Mr. Chen is employed pursuant to an employment offer letter entered into with us in connection with his hiring as our Chief Talent Officer as of December 31, 2017. Mr. Chen’s offer letter provides for an annual base salary and cash incentive bonus opportunity, eligibility to receive a grant of stock options, and participation in our standard benefit plans. Mr. Chen’s offer letter has no fixed term.

Michael Smith

Mr. Smith is employed pursuant to an employment offer letter entered into with us in connection with his hiring as our Chief Commercial Officer, effective as of June 21, 2021. Mr. Smith’s offer letter provides for an annual base salary and cash incentive bonus opportunity, eligibility to receive a grant of stock options, and participation in our standard benefit plans. Mr. Smith resigned in December 2023.

Executive Severance Plan

The Severance Plan, which became effective upon the closing of our initial public offering which closed on November 2, 2021 (our “IPO”), provides certain of our executives, including our named executive officers, eligibility to receive certain severance payments and benefits upon a qualifying termination with us. The payments and benefits provided pursuant to the Severance Plan supersede any pre-existing severance benefits to which the individual was previously entitled, including those provided pursuant to any employment agreement with us.
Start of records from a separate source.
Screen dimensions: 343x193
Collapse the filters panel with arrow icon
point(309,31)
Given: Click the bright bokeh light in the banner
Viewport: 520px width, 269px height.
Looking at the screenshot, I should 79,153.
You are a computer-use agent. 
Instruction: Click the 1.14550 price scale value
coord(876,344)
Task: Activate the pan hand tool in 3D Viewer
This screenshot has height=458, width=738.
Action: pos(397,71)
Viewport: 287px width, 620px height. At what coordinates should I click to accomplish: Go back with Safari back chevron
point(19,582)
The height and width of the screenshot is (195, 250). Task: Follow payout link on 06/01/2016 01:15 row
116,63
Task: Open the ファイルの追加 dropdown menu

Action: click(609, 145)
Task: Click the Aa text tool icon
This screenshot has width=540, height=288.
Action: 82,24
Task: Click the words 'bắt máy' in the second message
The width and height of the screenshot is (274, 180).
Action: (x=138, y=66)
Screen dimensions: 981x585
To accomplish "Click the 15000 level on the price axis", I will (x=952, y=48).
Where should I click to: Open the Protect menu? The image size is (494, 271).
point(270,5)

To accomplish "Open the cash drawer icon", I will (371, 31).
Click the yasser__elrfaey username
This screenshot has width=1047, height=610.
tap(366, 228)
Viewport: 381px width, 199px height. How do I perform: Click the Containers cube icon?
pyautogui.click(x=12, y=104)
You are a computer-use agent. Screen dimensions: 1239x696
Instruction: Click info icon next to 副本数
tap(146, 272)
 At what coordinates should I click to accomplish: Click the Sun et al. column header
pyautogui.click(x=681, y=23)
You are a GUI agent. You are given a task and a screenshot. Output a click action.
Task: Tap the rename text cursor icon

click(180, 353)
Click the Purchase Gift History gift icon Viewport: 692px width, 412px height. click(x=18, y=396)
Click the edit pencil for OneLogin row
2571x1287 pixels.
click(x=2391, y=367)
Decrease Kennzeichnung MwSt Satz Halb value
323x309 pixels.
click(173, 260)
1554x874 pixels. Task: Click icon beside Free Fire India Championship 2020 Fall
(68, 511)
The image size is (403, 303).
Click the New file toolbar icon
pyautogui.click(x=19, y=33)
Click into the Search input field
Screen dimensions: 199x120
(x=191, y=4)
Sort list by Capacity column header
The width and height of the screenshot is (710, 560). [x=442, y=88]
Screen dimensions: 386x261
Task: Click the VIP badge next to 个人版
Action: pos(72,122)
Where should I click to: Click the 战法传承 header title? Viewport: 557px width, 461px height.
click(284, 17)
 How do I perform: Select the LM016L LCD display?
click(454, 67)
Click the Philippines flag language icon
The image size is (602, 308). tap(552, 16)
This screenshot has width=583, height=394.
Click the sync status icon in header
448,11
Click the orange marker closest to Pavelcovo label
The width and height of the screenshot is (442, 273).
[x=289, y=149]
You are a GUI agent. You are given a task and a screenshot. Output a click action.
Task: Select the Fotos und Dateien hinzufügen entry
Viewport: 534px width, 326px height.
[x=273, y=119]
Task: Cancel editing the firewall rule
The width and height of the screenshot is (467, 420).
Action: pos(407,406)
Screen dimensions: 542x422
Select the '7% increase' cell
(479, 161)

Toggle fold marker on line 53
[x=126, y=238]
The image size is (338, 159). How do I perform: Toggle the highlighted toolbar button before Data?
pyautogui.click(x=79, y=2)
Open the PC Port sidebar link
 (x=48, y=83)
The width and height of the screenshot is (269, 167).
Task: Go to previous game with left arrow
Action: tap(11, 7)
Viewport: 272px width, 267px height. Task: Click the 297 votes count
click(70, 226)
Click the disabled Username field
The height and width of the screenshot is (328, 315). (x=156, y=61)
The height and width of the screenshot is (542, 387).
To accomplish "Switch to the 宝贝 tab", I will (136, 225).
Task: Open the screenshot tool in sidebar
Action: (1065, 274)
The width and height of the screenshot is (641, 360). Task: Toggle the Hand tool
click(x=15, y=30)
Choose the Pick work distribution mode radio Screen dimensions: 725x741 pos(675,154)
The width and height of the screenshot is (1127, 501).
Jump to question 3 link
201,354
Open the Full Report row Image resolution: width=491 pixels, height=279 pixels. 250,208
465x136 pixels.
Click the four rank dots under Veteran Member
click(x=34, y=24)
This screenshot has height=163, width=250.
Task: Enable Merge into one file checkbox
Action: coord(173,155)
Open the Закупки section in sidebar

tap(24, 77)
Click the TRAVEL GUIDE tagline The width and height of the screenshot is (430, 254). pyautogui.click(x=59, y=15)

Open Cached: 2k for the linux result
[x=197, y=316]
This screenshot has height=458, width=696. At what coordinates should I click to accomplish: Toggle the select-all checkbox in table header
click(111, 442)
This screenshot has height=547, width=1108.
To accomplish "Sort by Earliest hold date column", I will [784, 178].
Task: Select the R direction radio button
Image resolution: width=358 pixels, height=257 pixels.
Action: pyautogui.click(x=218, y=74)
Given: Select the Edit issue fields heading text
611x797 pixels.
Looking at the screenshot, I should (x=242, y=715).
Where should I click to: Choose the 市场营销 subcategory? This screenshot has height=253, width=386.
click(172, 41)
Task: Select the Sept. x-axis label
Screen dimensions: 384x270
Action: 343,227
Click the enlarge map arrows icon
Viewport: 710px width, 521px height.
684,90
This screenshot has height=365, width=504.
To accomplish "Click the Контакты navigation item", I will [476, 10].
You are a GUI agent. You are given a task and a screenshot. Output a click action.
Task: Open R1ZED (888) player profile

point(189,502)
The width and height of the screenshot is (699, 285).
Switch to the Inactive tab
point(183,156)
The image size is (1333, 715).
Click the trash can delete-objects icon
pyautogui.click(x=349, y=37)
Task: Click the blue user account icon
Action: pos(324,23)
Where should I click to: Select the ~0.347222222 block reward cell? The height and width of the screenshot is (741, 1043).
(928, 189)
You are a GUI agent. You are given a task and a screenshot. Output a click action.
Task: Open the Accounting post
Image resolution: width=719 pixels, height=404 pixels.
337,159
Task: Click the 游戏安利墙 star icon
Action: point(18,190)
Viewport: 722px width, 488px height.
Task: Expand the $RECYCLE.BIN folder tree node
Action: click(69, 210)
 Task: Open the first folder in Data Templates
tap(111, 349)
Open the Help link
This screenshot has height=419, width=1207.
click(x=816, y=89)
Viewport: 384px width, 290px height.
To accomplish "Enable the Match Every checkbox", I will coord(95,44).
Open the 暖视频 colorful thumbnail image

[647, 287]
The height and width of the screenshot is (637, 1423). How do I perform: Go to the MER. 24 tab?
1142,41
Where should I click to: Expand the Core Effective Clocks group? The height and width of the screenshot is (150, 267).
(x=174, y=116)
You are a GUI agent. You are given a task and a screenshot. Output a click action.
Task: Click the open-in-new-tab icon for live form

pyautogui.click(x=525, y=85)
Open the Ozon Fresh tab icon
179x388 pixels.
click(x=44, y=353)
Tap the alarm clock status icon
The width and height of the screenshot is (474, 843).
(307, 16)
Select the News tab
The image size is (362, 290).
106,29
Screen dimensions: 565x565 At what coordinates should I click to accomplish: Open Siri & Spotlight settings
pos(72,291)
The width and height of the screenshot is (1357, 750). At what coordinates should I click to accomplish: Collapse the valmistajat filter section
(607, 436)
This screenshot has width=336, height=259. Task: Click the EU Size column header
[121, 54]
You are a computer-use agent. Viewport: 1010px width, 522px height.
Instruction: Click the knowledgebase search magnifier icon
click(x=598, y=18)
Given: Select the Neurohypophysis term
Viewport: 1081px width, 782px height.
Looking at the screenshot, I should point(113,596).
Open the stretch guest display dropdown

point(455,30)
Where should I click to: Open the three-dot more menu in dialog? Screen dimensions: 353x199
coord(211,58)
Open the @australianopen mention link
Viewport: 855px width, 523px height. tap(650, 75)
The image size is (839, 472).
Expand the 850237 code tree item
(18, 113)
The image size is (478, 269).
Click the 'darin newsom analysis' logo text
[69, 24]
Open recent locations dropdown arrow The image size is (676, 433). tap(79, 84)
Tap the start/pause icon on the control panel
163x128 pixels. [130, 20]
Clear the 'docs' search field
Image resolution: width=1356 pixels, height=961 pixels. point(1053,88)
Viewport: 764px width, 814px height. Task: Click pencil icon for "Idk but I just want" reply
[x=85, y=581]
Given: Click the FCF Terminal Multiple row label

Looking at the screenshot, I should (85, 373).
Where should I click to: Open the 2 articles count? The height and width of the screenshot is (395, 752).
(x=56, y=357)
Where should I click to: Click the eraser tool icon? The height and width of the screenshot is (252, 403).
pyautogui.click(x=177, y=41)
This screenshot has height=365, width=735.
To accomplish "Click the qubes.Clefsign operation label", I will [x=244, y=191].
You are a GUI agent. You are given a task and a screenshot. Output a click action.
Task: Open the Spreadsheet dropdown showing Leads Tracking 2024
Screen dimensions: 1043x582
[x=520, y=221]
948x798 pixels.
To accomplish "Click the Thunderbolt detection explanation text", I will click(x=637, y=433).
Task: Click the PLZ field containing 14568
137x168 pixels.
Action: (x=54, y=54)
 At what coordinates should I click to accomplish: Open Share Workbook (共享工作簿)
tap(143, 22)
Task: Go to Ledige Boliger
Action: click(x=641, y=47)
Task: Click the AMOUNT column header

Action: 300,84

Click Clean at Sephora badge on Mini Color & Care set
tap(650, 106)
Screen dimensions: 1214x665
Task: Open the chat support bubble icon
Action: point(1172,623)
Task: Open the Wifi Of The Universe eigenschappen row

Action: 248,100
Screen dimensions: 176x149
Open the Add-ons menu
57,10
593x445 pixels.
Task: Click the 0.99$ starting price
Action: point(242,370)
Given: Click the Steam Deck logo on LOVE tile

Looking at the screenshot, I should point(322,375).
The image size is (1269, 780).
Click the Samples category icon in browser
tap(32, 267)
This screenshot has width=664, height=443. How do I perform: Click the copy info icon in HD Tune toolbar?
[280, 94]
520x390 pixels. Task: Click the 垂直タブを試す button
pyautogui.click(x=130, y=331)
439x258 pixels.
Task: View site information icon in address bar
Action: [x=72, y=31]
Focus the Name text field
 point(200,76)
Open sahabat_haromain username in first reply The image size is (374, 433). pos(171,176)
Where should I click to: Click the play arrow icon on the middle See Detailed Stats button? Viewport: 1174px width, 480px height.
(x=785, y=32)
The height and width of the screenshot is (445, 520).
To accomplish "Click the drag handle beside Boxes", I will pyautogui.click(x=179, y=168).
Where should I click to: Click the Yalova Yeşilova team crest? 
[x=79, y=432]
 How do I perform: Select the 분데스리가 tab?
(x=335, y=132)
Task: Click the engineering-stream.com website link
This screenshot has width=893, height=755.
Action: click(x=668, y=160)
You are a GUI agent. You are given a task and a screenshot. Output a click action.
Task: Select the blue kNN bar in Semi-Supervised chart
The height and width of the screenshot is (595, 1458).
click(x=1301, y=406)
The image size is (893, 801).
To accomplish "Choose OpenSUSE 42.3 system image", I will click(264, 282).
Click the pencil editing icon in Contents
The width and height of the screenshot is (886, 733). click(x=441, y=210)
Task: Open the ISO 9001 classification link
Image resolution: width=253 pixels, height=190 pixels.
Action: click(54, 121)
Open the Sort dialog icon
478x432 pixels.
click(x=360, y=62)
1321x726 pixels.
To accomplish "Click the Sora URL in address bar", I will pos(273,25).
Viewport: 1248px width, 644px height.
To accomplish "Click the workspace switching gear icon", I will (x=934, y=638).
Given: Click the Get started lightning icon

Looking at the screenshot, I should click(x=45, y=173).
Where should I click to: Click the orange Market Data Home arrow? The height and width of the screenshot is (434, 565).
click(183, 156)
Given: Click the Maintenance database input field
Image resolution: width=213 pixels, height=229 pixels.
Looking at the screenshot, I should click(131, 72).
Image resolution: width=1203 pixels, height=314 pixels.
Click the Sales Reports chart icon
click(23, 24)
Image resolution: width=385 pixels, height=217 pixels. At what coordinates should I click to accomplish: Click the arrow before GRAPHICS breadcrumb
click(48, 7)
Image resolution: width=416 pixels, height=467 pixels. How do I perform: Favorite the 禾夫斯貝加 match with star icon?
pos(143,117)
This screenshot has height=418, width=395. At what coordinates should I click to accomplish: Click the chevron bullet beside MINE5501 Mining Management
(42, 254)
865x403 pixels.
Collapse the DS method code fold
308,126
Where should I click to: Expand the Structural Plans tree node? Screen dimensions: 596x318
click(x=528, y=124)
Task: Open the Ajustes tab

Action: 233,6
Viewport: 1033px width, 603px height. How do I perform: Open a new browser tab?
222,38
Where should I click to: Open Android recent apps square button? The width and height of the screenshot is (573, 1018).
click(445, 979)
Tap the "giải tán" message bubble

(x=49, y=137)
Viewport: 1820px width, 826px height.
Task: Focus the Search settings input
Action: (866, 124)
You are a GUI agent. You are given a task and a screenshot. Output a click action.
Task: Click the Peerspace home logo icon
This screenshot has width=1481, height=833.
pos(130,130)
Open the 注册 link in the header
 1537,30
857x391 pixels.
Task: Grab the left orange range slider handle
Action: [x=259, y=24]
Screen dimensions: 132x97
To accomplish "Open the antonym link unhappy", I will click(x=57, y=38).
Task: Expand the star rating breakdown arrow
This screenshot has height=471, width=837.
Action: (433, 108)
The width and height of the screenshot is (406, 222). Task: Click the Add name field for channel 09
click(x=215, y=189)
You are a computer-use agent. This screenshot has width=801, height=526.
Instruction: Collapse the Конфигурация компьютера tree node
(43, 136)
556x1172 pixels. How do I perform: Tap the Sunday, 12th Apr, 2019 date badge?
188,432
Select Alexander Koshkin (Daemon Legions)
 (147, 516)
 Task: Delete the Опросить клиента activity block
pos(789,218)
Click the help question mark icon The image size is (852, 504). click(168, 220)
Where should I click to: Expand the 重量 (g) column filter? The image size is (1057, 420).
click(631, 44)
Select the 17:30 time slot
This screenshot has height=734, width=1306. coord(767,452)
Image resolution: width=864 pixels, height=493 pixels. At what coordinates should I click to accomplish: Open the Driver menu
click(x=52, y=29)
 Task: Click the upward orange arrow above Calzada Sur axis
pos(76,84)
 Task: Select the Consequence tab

In the event of a termination of the executive’s employment by us without “cause” or by the executive for “good reason” (each, as defined in the Severance Plan), the executive would be eligible to receive the following severance payments and benefits:

 

   

With respect to Mr. Bergheim: (i) 12 months of the executive’s annual base salary in effect immediately prior to the qualifying termination, paid in a single lump sum within 60 days following such termination, (ii) the executive’s target cash performance bonus for the year in which the termination occurs, based on the date of the termination and paid in a single lump sum within 60 days following such termination, and (iii) company-subsidized COBRA premiums for up to 12 months.

 

   

With respect to Messrs. Watts, Smith and Chen: (i) six months of the executive’s annual base salary in effect immediately prior to the qualifying termination, paid in a single lump sum within 60 days following such termination, and (ii) company-subsidized COBRA premiums for up to six months.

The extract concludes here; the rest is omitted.